Nice and shady tent site at Lathrop State Park. I stayed here in 2013 also. The staff here are really nice. You are under no obligation to use that tent pad. Pay showers available in the electric campground. No charge to ride into the park.
The next morning and conditions are more favourable for enjoying the habitat. The guys go for a float at the swim beach. Does anyone else have to pack inflatables for their crew members?

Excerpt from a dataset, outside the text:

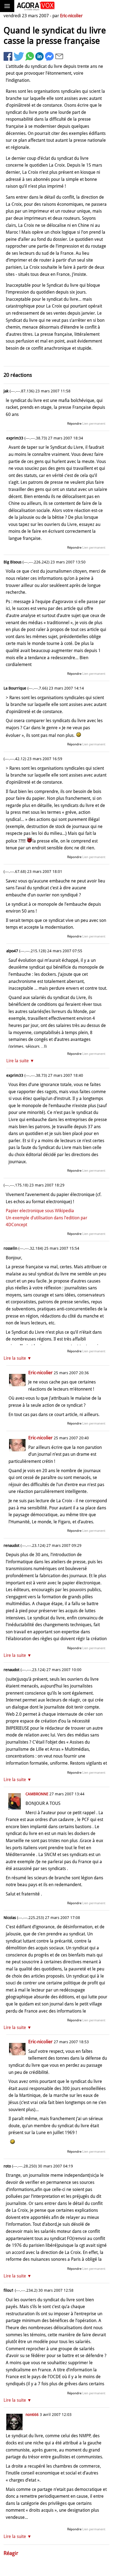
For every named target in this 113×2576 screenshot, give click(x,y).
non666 (32, 2414)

A big-arse storm is brewing and hits me with a few splats on the way back to the park. I don’t think I’ll make it back to the tent before we get drenched, so I head for the swim beach and take cover under a picnic shelter, knowing I can move to the bathrooms if it gets really bad. The winds blow hard across the lake and the weather changes from nice to stormy in minutes. I eat my sandwich while the rain whips sideways and the temp falls dramatically. I’d hoped to take the guys down to the swim beach for a floatie session. But 45 minutes later, even after the slow-moving storms have rumbled off toward the plains, it’s still too windy. So we head back to the tent, laze away the late afternoon, then go for a long-ish walk up to the ridge in the evening to watch the colours shift and change as the sun sets. The sun reflects off the Spanish Peaks and it’s just gorgeous. It’s quiet and peaceful on the trail, and I even see a coyote. It’s a great end to a great tour!